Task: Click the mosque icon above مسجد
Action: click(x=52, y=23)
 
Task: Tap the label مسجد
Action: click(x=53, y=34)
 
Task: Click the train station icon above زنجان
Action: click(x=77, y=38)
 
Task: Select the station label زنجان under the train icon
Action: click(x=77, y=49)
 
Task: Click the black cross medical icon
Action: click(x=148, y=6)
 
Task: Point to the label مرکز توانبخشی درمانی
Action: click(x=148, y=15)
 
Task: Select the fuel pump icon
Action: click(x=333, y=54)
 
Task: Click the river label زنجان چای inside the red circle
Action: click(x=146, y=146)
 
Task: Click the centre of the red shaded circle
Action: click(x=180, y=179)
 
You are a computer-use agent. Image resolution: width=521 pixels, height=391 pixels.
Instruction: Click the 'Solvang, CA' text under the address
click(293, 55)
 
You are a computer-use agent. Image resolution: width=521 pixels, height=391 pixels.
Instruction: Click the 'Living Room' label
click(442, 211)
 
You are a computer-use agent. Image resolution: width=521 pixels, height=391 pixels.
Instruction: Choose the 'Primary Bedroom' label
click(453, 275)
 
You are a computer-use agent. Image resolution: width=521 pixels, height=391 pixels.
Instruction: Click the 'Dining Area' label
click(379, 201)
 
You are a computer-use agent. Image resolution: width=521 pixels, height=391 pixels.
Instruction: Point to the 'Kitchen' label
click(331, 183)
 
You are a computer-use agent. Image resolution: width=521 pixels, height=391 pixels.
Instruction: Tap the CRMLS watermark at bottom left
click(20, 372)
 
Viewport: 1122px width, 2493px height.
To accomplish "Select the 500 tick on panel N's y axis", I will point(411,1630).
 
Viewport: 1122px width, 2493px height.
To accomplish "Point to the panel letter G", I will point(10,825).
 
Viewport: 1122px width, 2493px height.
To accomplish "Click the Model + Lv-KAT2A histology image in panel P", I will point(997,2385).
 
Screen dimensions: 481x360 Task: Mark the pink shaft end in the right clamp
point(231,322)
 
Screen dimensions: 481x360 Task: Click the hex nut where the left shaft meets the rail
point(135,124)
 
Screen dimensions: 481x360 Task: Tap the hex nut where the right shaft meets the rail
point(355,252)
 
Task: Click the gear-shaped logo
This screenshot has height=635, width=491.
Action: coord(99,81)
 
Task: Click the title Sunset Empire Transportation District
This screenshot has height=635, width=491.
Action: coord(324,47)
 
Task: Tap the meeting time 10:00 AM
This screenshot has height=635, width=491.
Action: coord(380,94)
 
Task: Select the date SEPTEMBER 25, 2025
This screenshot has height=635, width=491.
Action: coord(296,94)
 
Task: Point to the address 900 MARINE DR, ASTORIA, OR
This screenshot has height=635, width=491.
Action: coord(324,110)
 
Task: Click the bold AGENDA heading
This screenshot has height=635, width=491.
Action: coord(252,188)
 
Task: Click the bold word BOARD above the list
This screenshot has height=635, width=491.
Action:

___

### Given problem
Copy word for word the records starting at the line containing "Screen dimensions: 481x360 Task: Tap" and ending at the line containing "Action: coord(380,94)", with both of those lines included.

### Exercise answer
Screen dimensions: 481x360 Task: Tap the hex nut where the right shaft meets the rail
point(355,252)
 
Task: Click the gear-shaped logo
This screenshot has height=635, width=491.
Action: coord(99,81)
 
Task: Click the title Sunset Empire Transportation District
This screenshot has height=635, width=491.
Action: coord(324,47)
 
Task: Tap the meeting time 10:00 AM
This screenshot has height=635, width=491.
Action: coord(380,94)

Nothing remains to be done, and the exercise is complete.